内閣府健康・医療戦略推進事務局
事務局長
内山 博之 氏
世界の医薬品市場は約200兆円、このうち日系企業の販売額は11.6兆円(シェア6.9%)を占めており、医薬品産業は日本の重要な基幹産業の一つとなっている。
「医薬品市場は世界的に拡大を続けており、今後も成長が見込まれている。しかし、各国の特許品市場が9〜10%台の成長率を示すなかで、日本の特許品市場は5.3%程度。イノベーティブで革新的な医薬品を継続的に創出するには、日本の創薬力を最大限に生かし、グローバル展開を加速していく必要がある」と内山氏は指摘。政府も事業費ベースで3,300億円規模の支援パッケージを打ち出し、創薬を国家戦略として位置付け、取り組みを本格化させる意向だ。
創薬・先端医療ワーキンググループでは、「医薬品産業による経済成長」と「原薬・原材料の過度な海外依存からの脱却」の2つを柱に据える。「ファーストインクラス製品・ベストインクラス製品」の創出に加え、健康医療安全保障の観点から、感染症対応製品やバイオ関連製品の国産化も重要なテーマとなる。
実現に向けては、基礎研究力や高品質な治験といった日本の強みを生かしつつ、実用化を担う人材の育成と流動性の向上、スタートアップへの投資呼び込み、AI・データ活用による研究開発プロセスの高度化・効率化などを一体で進めていく必要がある。
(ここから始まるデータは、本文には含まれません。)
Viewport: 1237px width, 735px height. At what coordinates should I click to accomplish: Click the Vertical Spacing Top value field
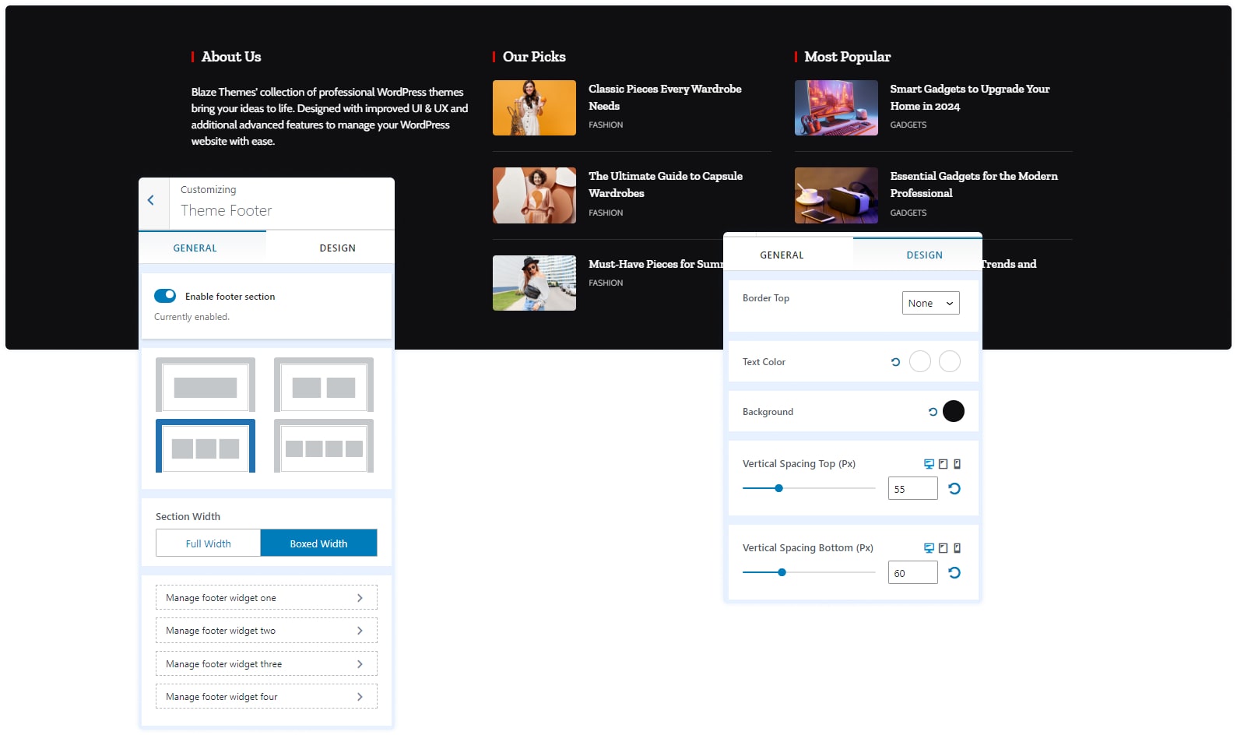tap(912, 489)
さらに、国際共同治験における資金面・制度面の課題を解消し、研究開発から事業化までを一気通貫でつなぐ体制の構築も不可欠だ。
内山氏は「日本発の創薬シーズを社会実装まで結び付け、需要が拡大する海外市場の獲得へとつなげていく。“世界直行型”の開発モデルを実現したい」と語り、講演を結んだ。